O apelidado de imperador dos produtores de Hong Kong, Run Run Shaw, faleceu nesta terça-feira (7 de Janeiro) aos 106 anos, deixando para trás deixa um legado invejável de produções e um vasto império.
O seu nome verdadeiro é Shao Yifu, filho de comerciantes de têxteis em Xangai, Run Run Shaw iniciou-se no cinema em conjunto com o seu irmão Runme em 1924 na China, fundando a Shaw Brothers, mas devido aos conflitos entre nacionalistas e comunistas decidem operar em Singapura.
Run Run muda-se para Hong Kong após a 2ª Guerra Mundial, com o intuito de explorar o já então crescente mercado cinematográfico, um dos poucos e predominantes focos de cinema comercial na China. O produtor apostou maioritariamente nas artes marciais, convertendo e sendo apelidado do pai do género do “kung fu“, criando autênticos êxitos, mesmo no Ocidente. Para além disso, a sua casa foi propícia na formação de novos cineastas, como John Woo e Tsui Hark.

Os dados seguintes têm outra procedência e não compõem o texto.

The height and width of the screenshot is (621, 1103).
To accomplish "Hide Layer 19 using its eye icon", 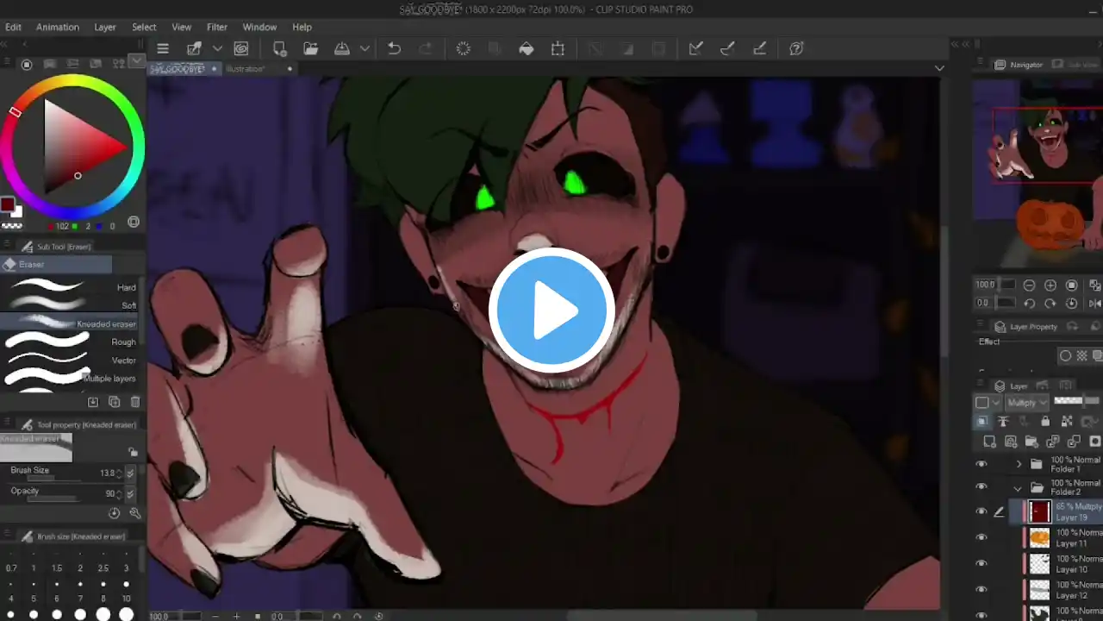I will pos(981,511).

O período mais negro da carreira de Run Run deu-se quando recusou trabalhar com Bruce Lee, que exigia liberdade artística nos seus filmes, tendo a estrela máxima do género sido “apadrinhada” pela produtora rival, a Golden Harvest (formada por Raymond Chow, antigo colega do produtor). Em 1974 foi condecorado pela Rainha Isabel II como Comandante da Ordem do Império Britânico e passados três anos foi promovido a Cavaleiro.
No seu catálogo de produções podemos encontrar obras como Dirty Ho (1976), The 36th Chamber of Shaolin (1978) e Destroyers of the Five Deadly Venoms (1979). Foi também um dos co-produtores da obra-prima de Ridley Scott, Blade Runner (1982), um dos seus raros trabalhos fora da indústria asiática.